[Task inputs start]

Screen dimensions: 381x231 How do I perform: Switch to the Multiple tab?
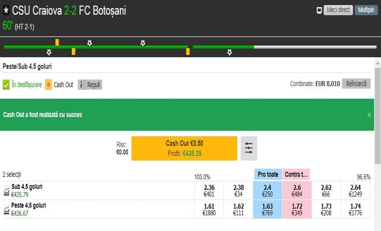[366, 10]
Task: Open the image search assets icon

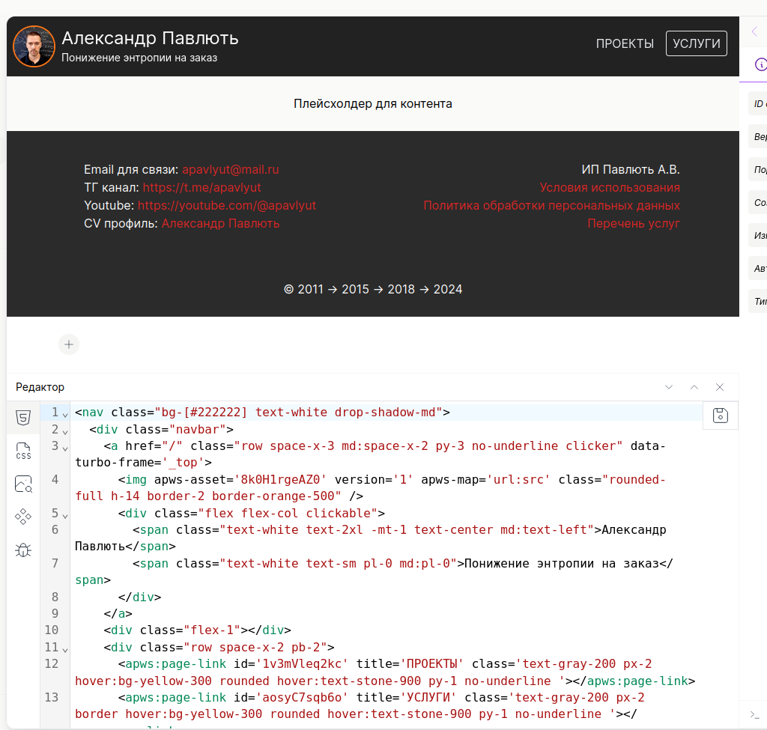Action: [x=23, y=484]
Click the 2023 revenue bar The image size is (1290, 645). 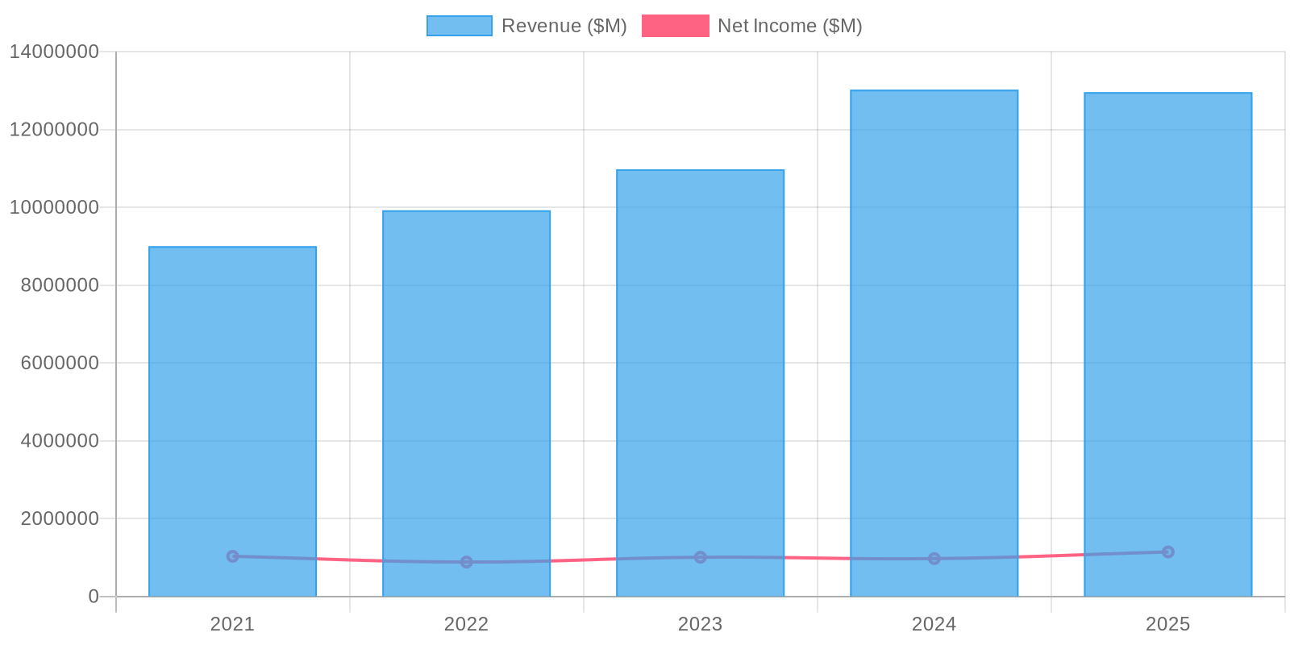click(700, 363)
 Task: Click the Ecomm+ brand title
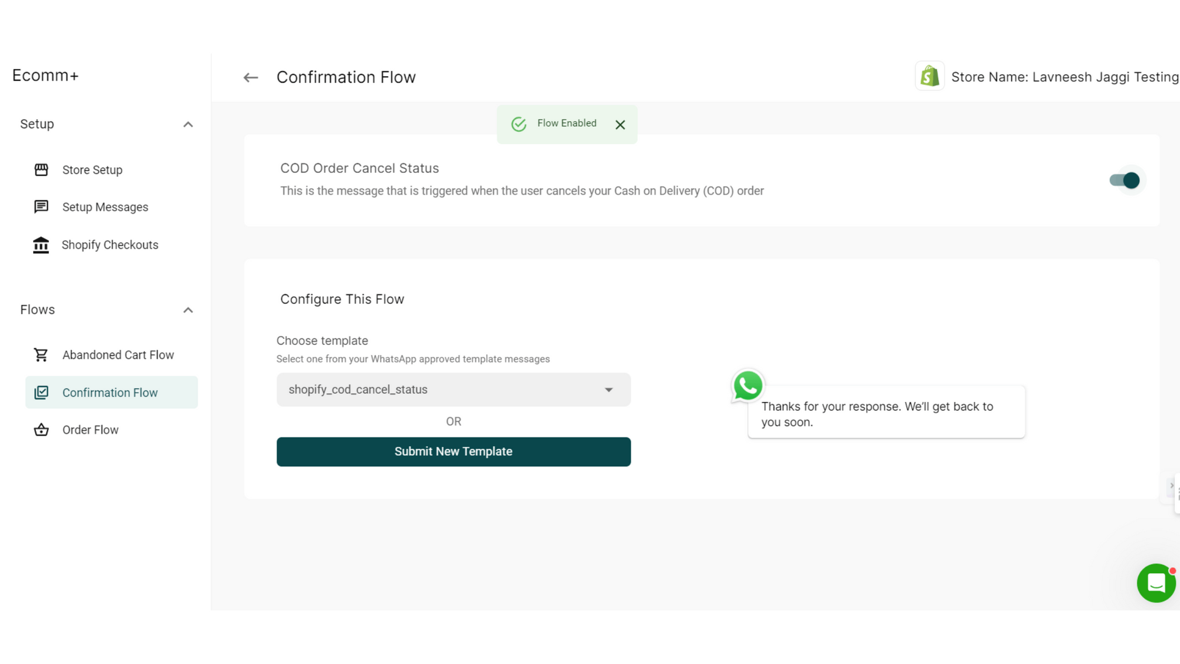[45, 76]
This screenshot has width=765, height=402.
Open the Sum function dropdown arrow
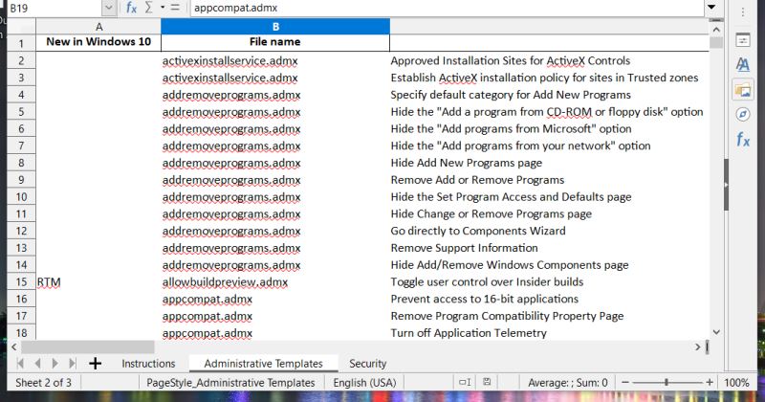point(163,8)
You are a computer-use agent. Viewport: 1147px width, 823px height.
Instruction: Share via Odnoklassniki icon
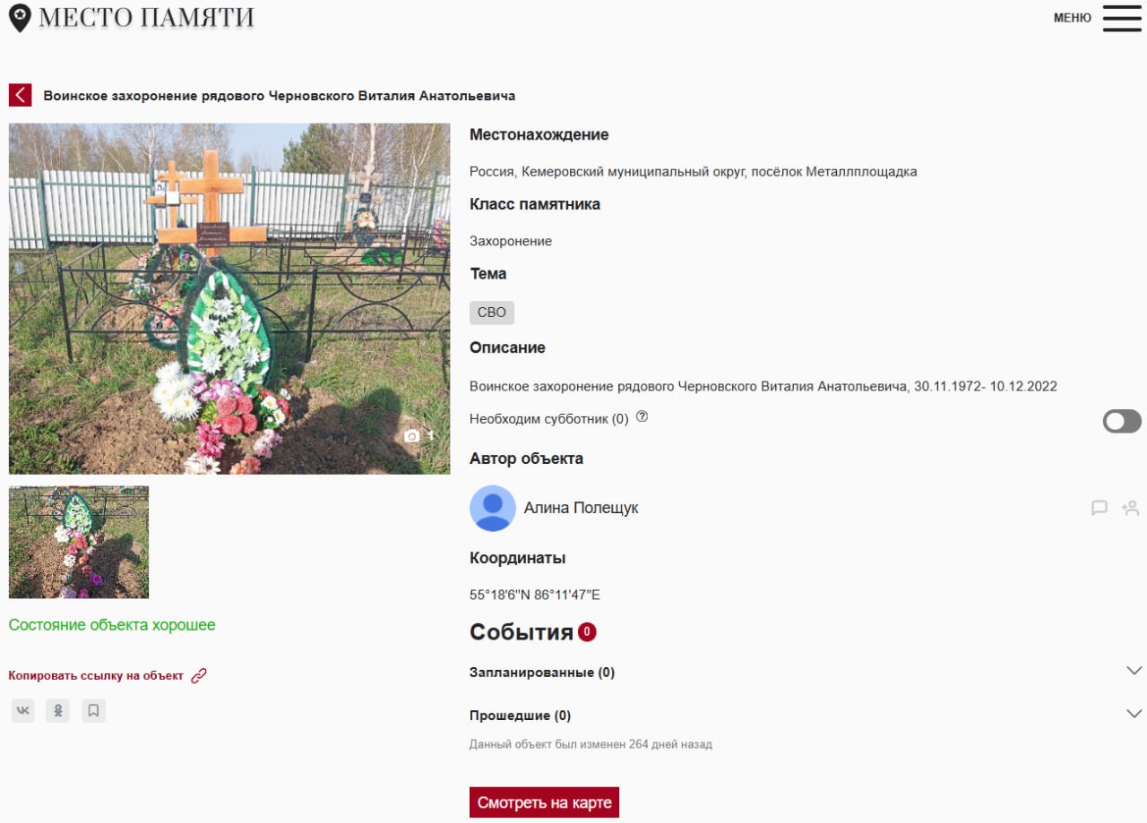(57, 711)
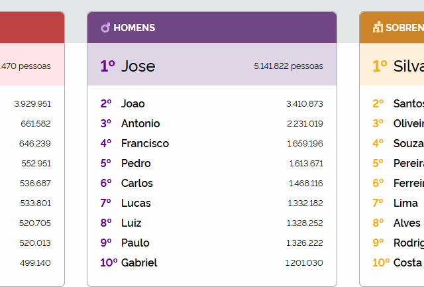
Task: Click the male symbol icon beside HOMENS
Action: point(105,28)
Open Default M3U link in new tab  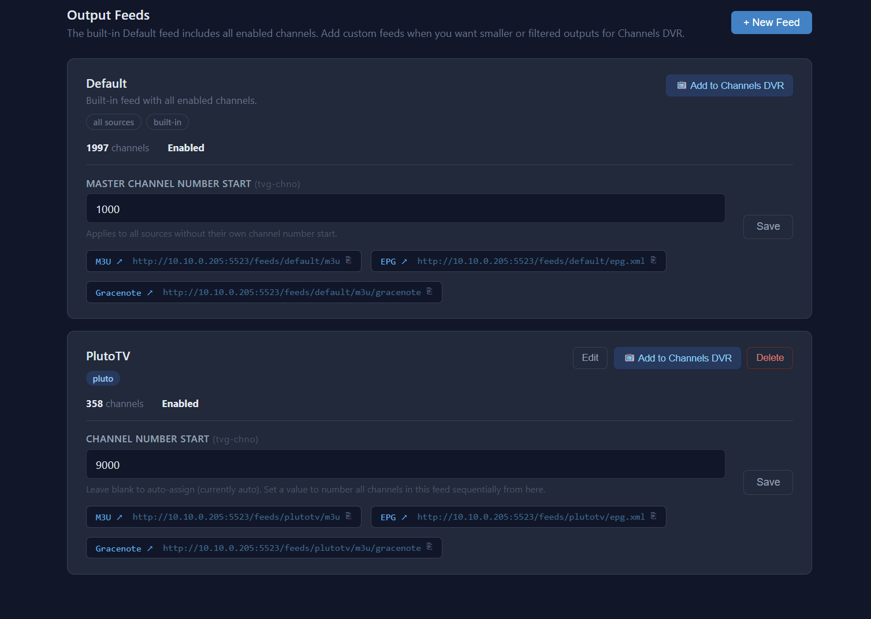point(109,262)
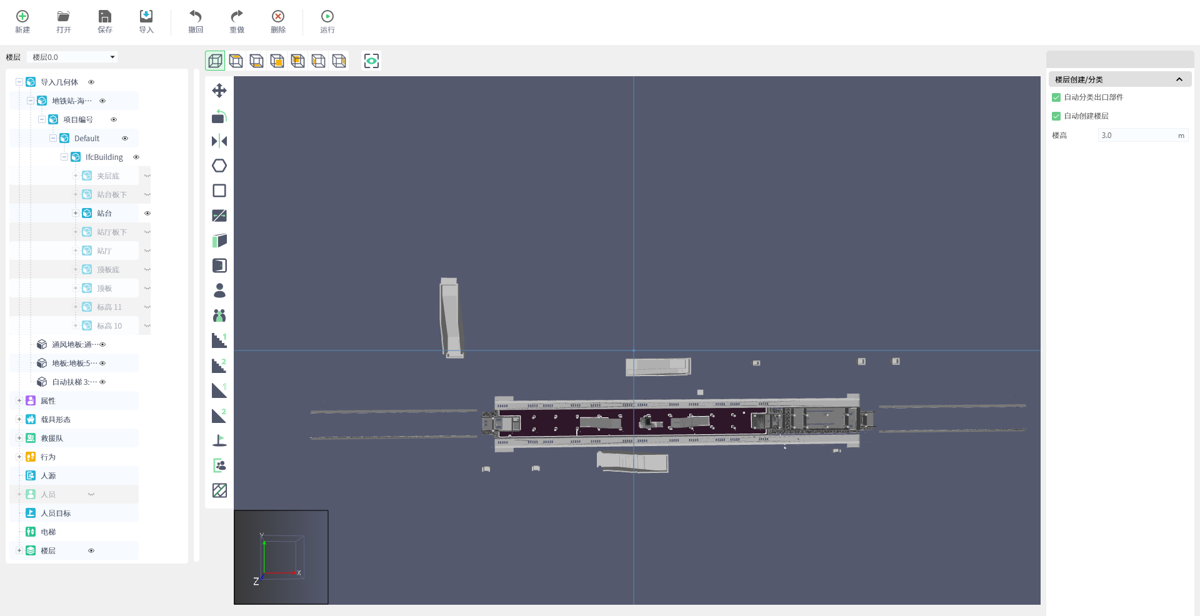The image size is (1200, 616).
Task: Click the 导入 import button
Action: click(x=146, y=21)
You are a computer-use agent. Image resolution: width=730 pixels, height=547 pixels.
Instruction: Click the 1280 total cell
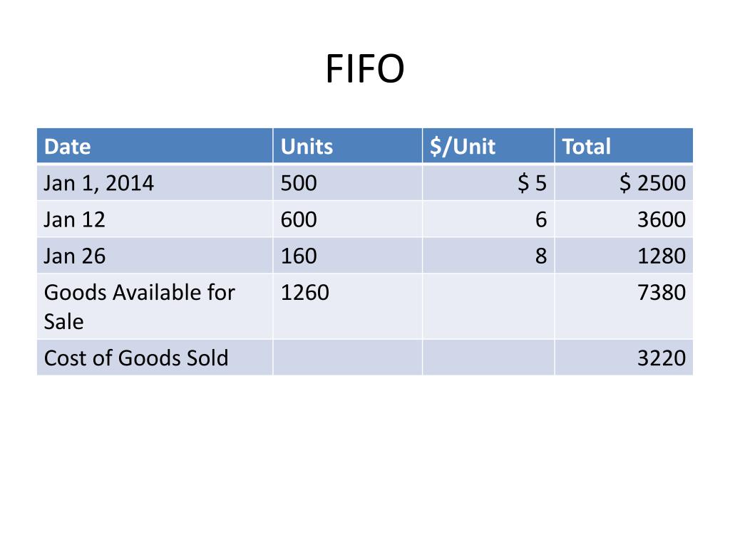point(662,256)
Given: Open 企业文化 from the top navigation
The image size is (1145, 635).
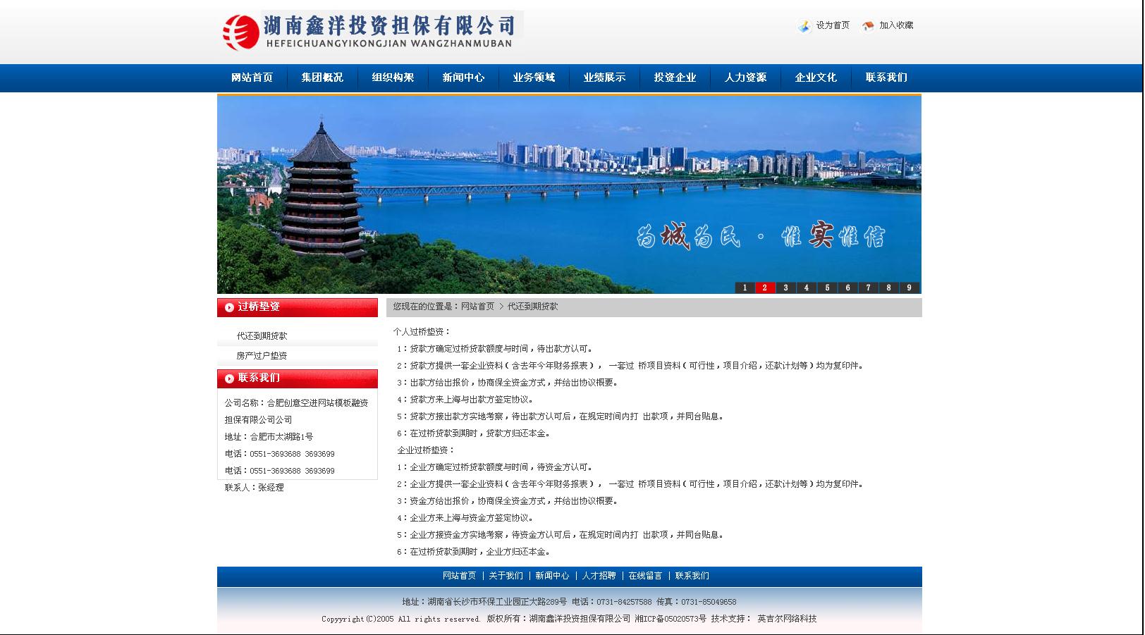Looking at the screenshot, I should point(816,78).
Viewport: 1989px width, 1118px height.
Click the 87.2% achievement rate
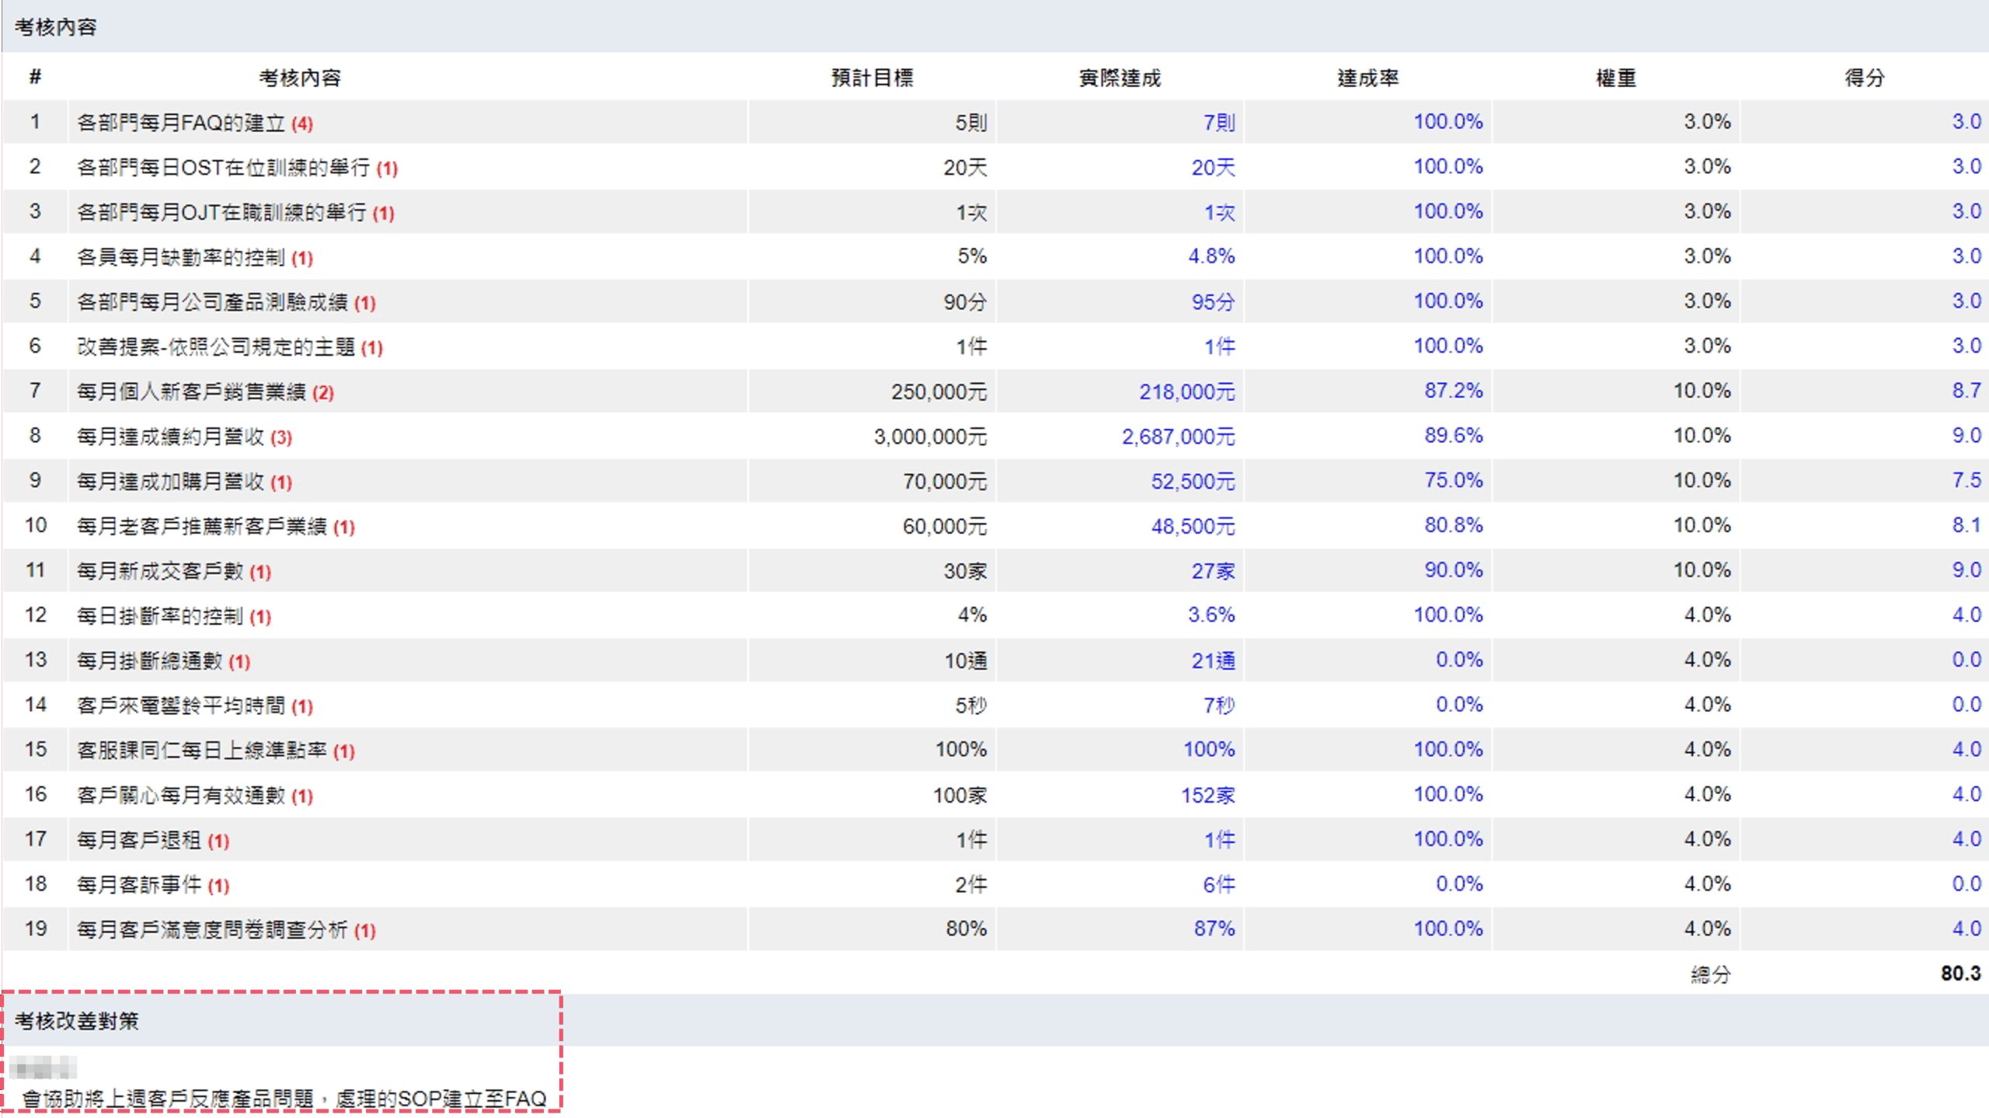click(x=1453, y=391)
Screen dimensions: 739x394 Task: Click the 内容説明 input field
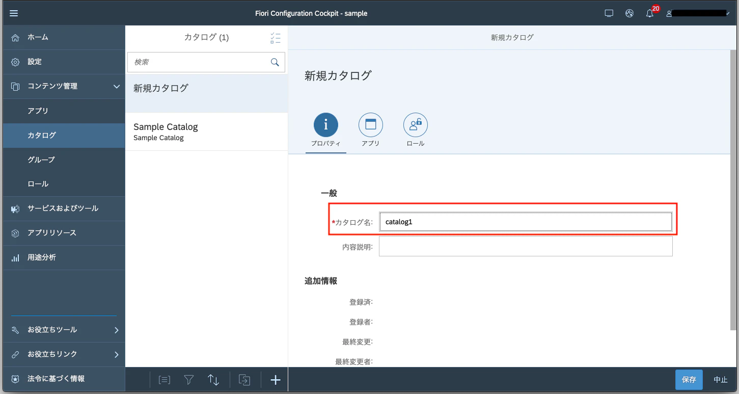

[Task inputs end]

§ **Written task**:
Please print the stretch of the data from the line containing "You are a computer-use agent. Image" through the end, word for word, and leave the pictures out.

§ **Task response**:
You are a computer-use agent. Image resolution: width=730 pixels, height=547 pixels.
Instruction: Click the 1280 total cell
point(662,256)
Given: Open 企业文化 from the top navigation
The image size is (1145, 635).
Looking at the screenshot, I should point(816,78).
Viewport: 1989px width, 1118px height.
Click the 87.2% achievement rate
click(x=1453, y=391)
Screen dimensions: 739x394 Task: Click the 内容説明 input field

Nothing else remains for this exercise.